> _EXERCISE TEXT_:
--- --- ---
And despite receiving the government wage subsidy, a significant number of companies are still defaulting on their super contributions – which is illegal.

“We are in discussions with government regarding employers that have received subsidy but not paid contributions,” Beddoes said.

If the Fund does not receive contributions for successive six months, member will lose their life insurance cover, Beddoes said. Once the contribution resumes, the benefit will be reinstated.

He said the Covid-19 cover would reassure people. “People are concerned and unsure about this Covid-19.

“Thankfully the data that is coming back is informing and changing a lot of the views on this virus. It is potentially not as bad, based on actual death rates from the stats, but knowing that at least our insurance covers is a reassuring factor for our members.”

While the Covid-19 crisis has affected businesses around the island, Beddoes is urging employers to continue contributing to the super fund.

He said calls to reduce super contributions to zero could result in members missing out on the insurance benefit.
--- --- ---
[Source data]
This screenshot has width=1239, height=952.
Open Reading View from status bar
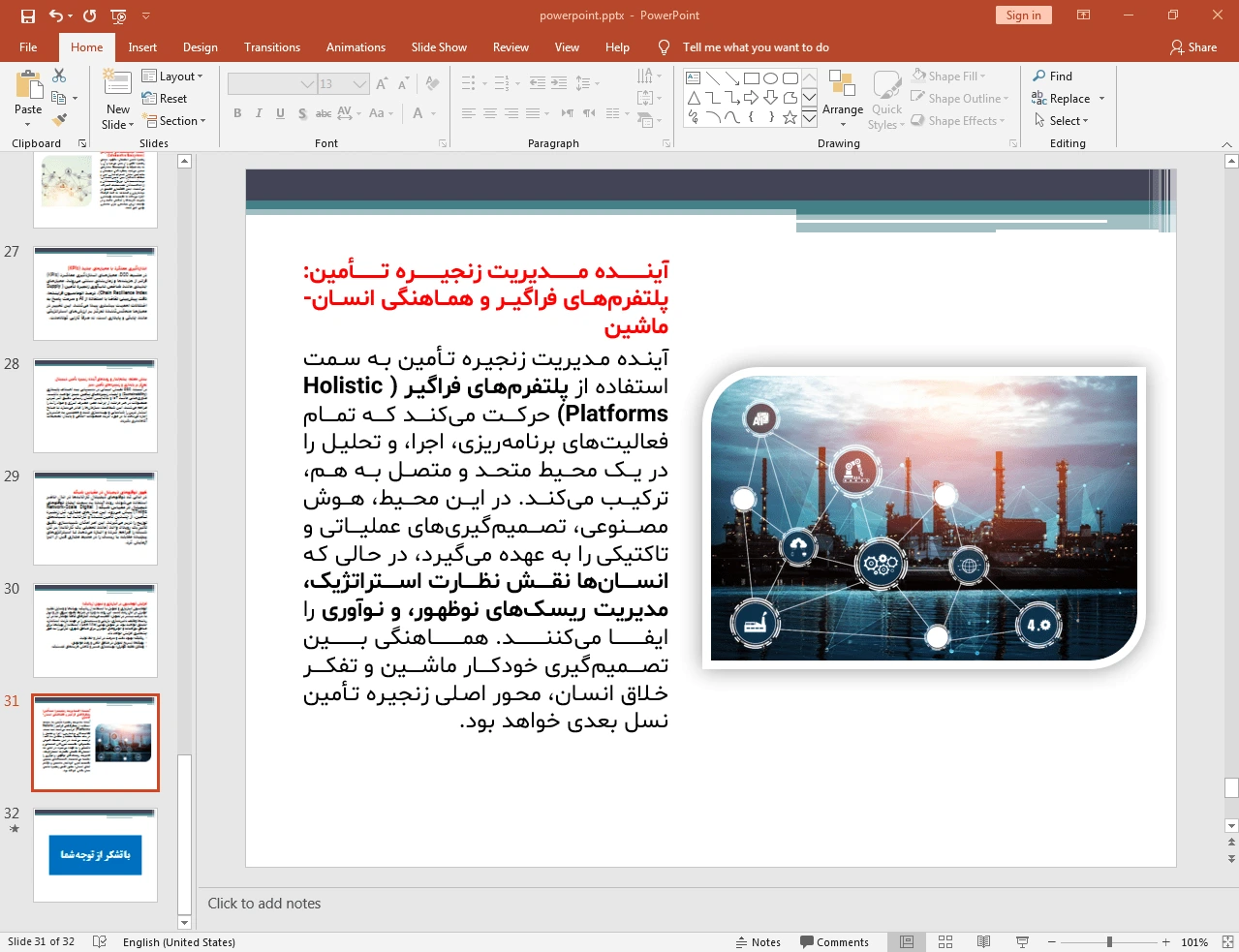point(983,941)
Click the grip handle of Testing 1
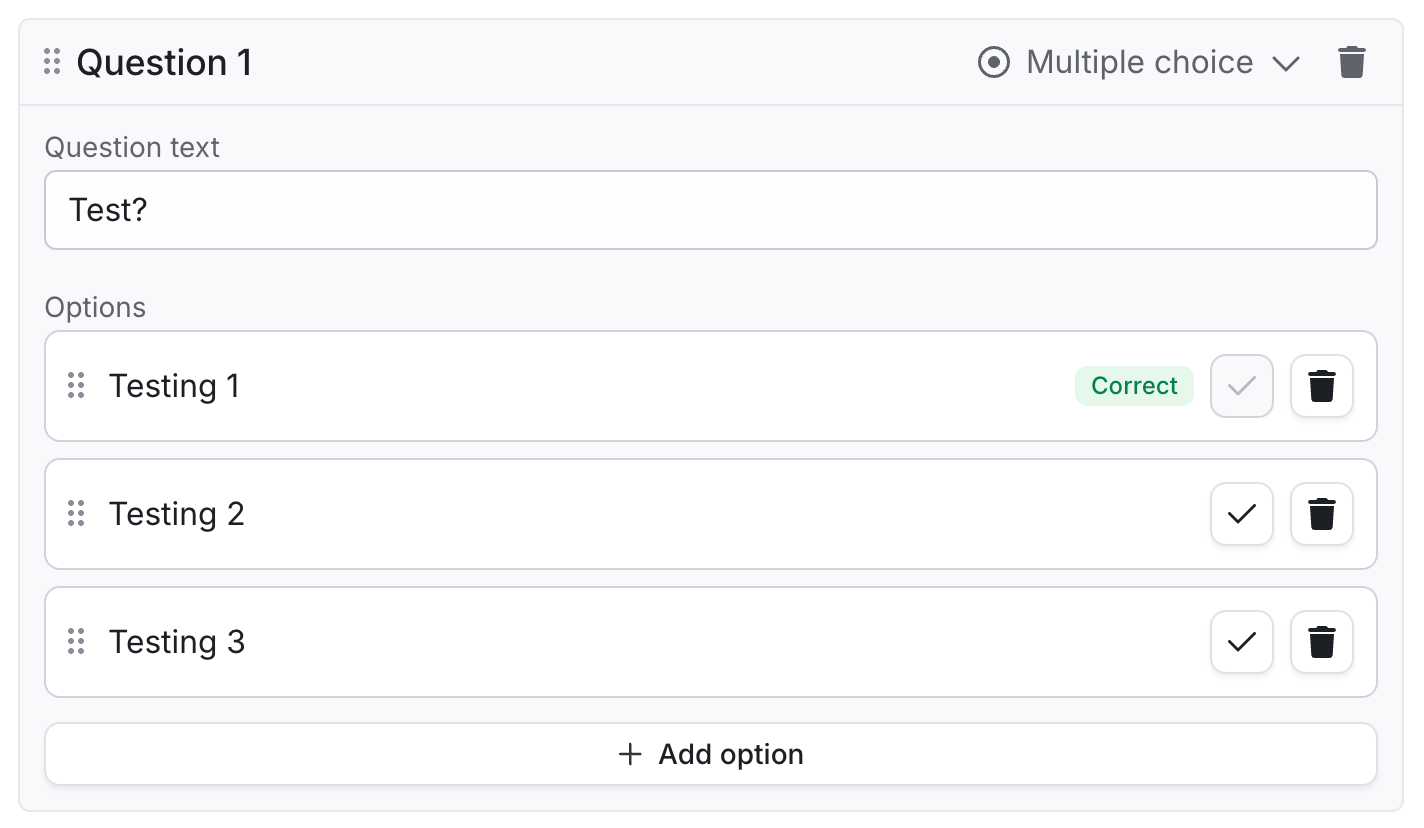The height and width of the screenshot is (828, 1424). point(76,386)

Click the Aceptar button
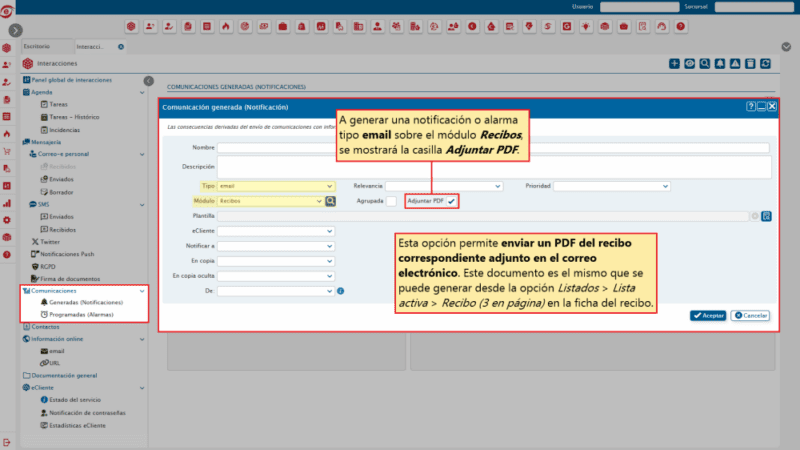pos(708,315)
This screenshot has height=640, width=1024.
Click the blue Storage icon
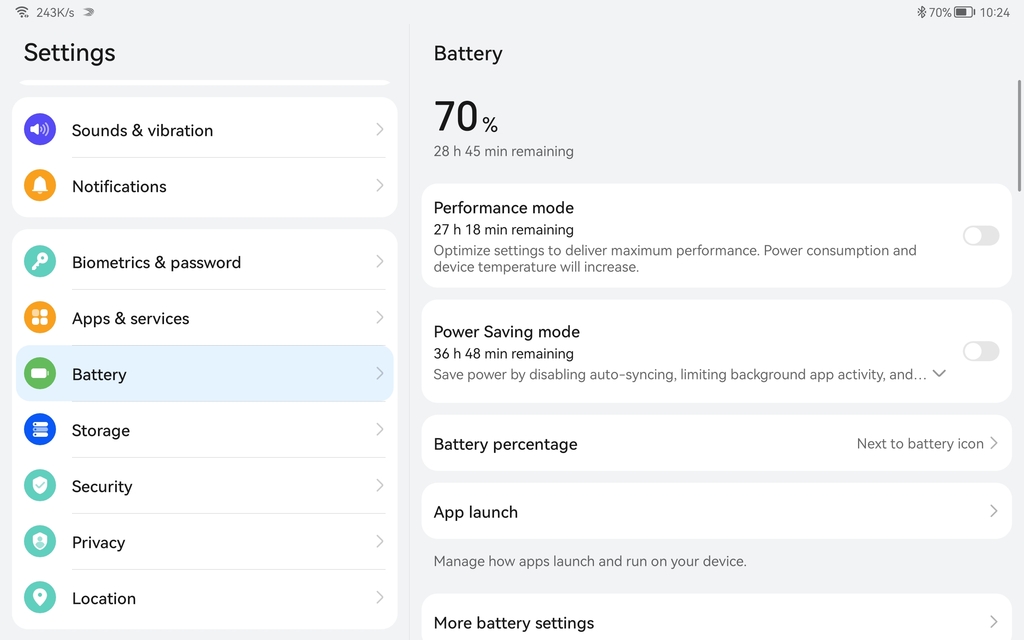[40, 430]
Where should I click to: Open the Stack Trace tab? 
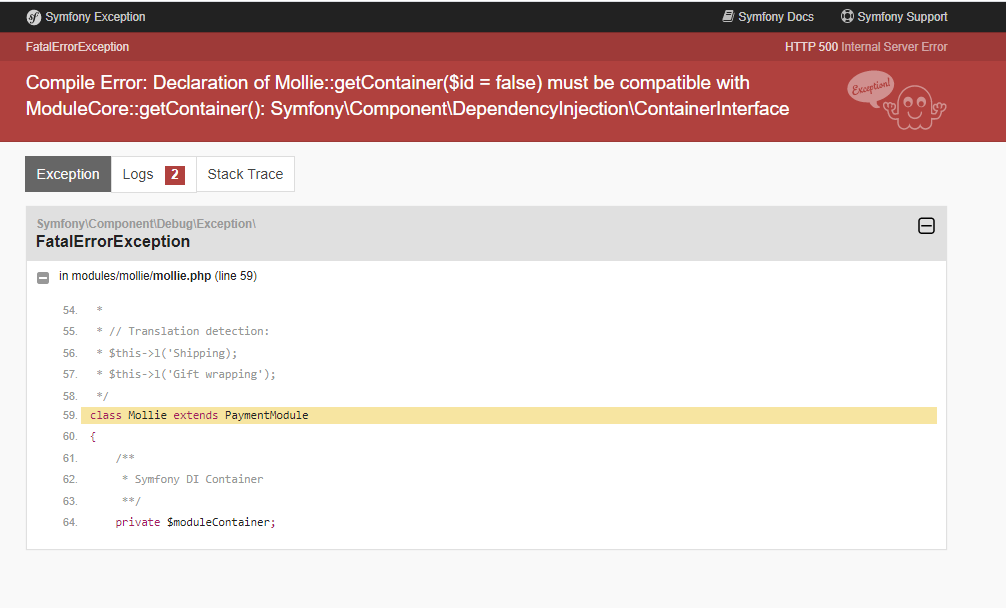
--- --- ---
> _ACTIVITIES_:
[1] Answer these questions from the super fund text:
(a) What are a significant number of companies still doing despite receiving the government wage subsidy?
(b) For how long must the Fund go without contributions before a member loses life insurance cover?
(c) According to Beddoes, what could calls to reduce super contributions to zero result in?
[2] Summarize the super fund text in two sentences.
Rely solely on the super fund text when responding.

> _TASK-BY-TASK ANSWERS_:
[1]
(a) They are defaulting on their super contributions, which is illegal.
(b) Successive six months.
(c) Members missing out on the insurance benefit.

[2] Despite receiving the government wage subsidy, a significant number of companies are still illegally defaulting on their super contributions, and Beddoes said discussions with government are underway about such employers. He said members lose their life insurance cover if the Fund receives no contributions for successive six months, and he is urging employers to keep contributing despite the Covid-19 crisis.